Dans une première partie de notre travail nous avons étudié les désordres de stress post-traumatique (névrose traumatique) et la qualité de vie en lien avec la santé chez les patients et chez l'autrui faisant significativement face à l'annonce d'un cancer du poumon. Les conclusions de cette étude quantitatives sont les suivantes : (i) Les troubles post-traumatiques succédant à l'annonce d'un cancer du poumon sont extrêmement élevés, (ii) le proche significatif est affecté de manière conséquente, (iii) ce sont essentiellement des réactions de stress de type ré-expériences intrusives (effraction psychologique) qui dominent et expliquent les valeurs élevées sur l'échelle d'Horowitz, telles qu'observées dans cette étude.
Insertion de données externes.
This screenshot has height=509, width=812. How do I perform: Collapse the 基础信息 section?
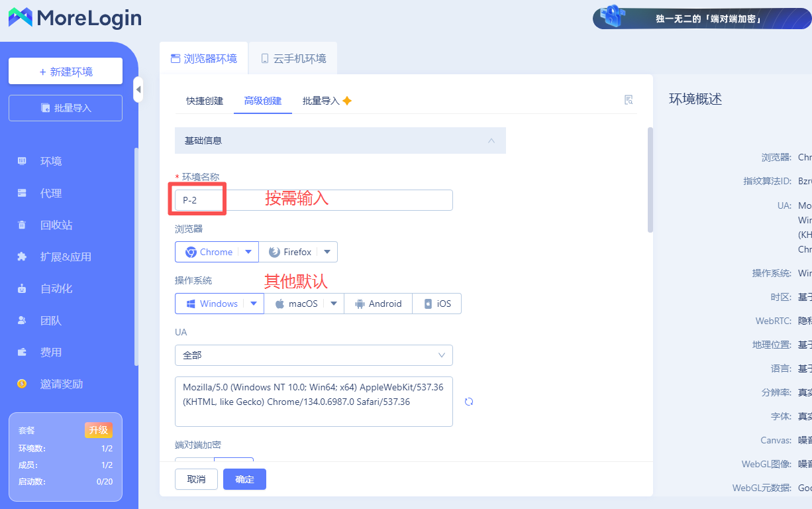pyautogui.click(x=491, y=141)
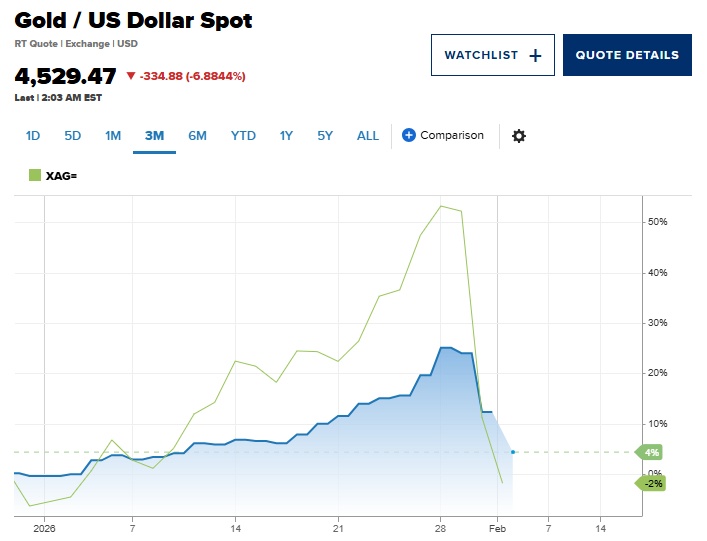707x541 pixels.
Task: Open chart settings gear icon
Action: 518,136
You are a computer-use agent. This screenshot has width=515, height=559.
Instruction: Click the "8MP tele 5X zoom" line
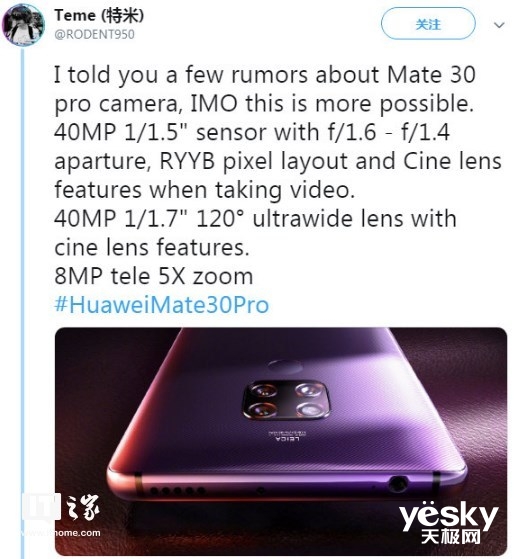point(154,276)
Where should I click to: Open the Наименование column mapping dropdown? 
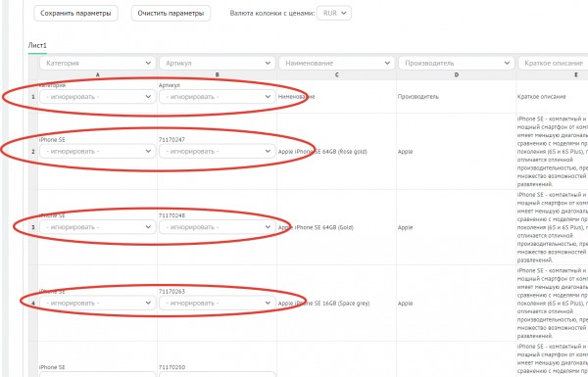pyautogui.click(x=337, y=63)
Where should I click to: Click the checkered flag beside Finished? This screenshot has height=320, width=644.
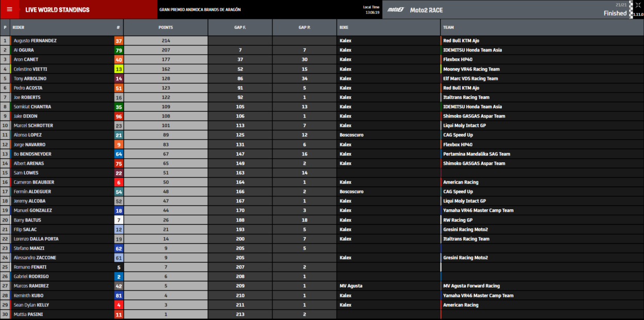click(x=631, y=9)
Dans une deuxième partie, nous avons abordé la question du traumatisme par la clinique, dans la subversion du sujet et la dialectique du désir. Il est en effet important d'étudier qualitativement les interactions du sujet et des systèmes de soins car la plainte et ses fonctions deviennent des modes de communication du sujet dans un monde bouleversé par le cancer. Nous rapportons alors les résultats de l'analyse de verbatim de 37 dyades (patient – autrui significatif). Les regroupements thématiques ont été organisés selon la liste de registres supra-thématiques présentés ci-dessous (1) traumatisme de l'annonce en tant que réminiscence d'un antécédent traumatique antérieur ou concomitant ; (2) relation au temps – temporalité – présentéisme ; (3) rationalisation ; (4) Toute puissance magique de la pensée : pensée propre du sujet, pensée du soignant ; (5) culpabilité inconsciente et conscience de culpabilité ; (6) théorie anthropomorphique : le cancer en tant qu'intrus (intrus, inquiétante étrangeté) ; (7) théorie de l'homme dénaturé (l'homme malade de la société et des modes de vie qu'elle induit) ; (8) manifestations somatiques en tant qu'avènement de réel du corps – symptôme de corps.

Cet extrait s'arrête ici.